Lo acompañaba ahora siempre, y eso a veces era bueno y a veces era malo. Lo distraía en el trabajo y Ravi tenía miedo de que lo despidieran, ya que cuando estaba Bakasur a su lado le salían palabras desagradables, vocablos nefastos que se escapaban de su boca y acababan en el oído de sus clientes. Por ahora no lo habían pillado, nadie se había indignado lo suficiente como para presentar una queja formal, pero Ravi sabía que ocurriría, tarde o temprano. Así que vivía irritado: irritado con el mundo, irritado con Bakasur y sobre todo irritado consigo mismo, porque seguía atrapado en este entorno de centralita, sobre esta alfombra marrón deshilachada con calvas, entre estas paredes sucias del color de las ilusiones muertas. Pero no sabía cómo decirle a Bakasur que se marchase. Era su único amigo.
Un día en el que estaba más frustrado que de costumbre, Bakasur intentó hacer algo por él. Le trajo un regalo.
―¿Te gusta? ―le preguntó. Arrugó el hocico, como solía hacer cuando intentaba entender a Ravi, captar sus reacciones. No se le daba demasiado bien.
Ravi observó el anillo. Era de oro blanco con una gran piedra roja. Se preguntó si sería un rubí o un granate. Fuera como fuera podría sacar un buen precio en la tienda de Prasad.

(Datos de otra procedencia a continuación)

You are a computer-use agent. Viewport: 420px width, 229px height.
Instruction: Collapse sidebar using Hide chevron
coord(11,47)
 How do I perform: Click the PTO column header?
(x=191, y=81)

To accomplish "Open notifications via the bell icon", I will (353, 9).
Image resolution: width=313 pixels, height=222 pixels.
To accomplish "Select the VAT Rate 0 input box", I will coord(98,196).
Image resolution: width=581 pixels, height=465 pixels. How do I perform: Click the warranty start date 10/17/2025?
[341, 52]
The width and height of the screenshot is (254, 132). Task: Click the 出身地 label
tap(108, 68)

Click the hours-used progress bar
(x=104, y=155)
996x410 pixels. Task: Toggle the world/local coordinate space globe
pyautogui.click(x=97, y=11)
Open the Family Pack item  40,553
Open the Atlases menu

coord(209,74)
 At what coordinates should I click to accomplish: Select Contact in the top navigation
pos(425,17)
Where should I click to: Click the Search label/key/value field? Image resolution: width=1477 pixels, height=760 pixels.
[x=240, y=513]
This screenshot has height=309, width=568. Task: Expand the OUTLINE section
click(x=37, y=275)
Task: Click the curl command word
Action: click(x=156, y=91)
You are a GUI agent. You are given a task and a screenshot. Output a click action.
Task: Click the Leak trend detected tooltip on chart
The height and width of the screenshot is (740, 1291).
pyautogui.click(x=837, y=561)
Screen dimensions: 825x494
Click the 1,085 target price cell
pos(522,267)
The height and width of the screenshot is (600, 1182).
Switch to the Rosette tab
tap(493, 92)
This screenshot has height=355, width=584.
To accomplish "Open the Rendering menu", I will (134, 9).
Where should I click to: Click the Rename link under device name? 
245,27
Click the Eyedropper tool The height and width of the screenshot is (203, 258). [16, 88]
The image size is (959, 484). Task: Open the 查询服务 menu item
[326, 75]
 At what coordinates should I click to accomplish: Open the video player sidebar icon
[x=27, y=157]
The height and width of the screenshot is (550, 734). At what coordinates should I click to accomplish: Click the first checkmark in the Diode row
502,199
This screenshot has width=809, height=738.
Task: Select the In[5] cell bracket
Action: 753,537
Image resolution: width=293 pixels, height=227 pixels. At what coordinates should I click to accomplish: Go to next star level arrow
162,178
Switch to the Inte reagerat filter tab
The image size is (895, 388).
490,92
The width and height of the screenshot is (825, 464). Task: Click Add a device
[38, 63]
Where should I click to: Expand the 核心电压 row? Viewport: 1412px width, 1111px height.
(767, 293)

―¿Has estado… comiendo fuera otra vez?
Bakasur lo miró sin pestañear, de ese modo que solo Bakasur sabía mirarlo, como si lo examinara célula a célula. Sus intensos ojos rasgados eran de un perturbador color amarillo.
―No, no te preocupes, esto es del cementerio.
Ravi volvió a mirar el anillo. Todavía tenía el dedo puesto. Era un dedo fino de mujer, con la uña pintada de magenta. Ya estaba blanco y reseco, debía de llevar cierto tiempo enterrado, en un ataúd bajo tierra, una fosa común, un mausoleo o quién sabía qué.
Una vez más, Ravi se preguntó si Bakasur no sería una mala influencia. Examinó más de cerca el anillo. Aunque fuera un granate, con esto tendría por lo menos para unas cervezas en el Rakshasa. Tal vez, pensó, tal vez sería mejor decirle a Bakasur que volviera a marcharse por la ventana por la que había venido, que se largara con el monzón y desapareciera bajo la lluvia. Antes de que los dedos se multiplicasen, antes de que trajera piezas más grandes, piezas vivas, extremidades retorcidas cubiertas de sangre fresca.
Pero no podía hacer eso. Bakasur era su único amigo.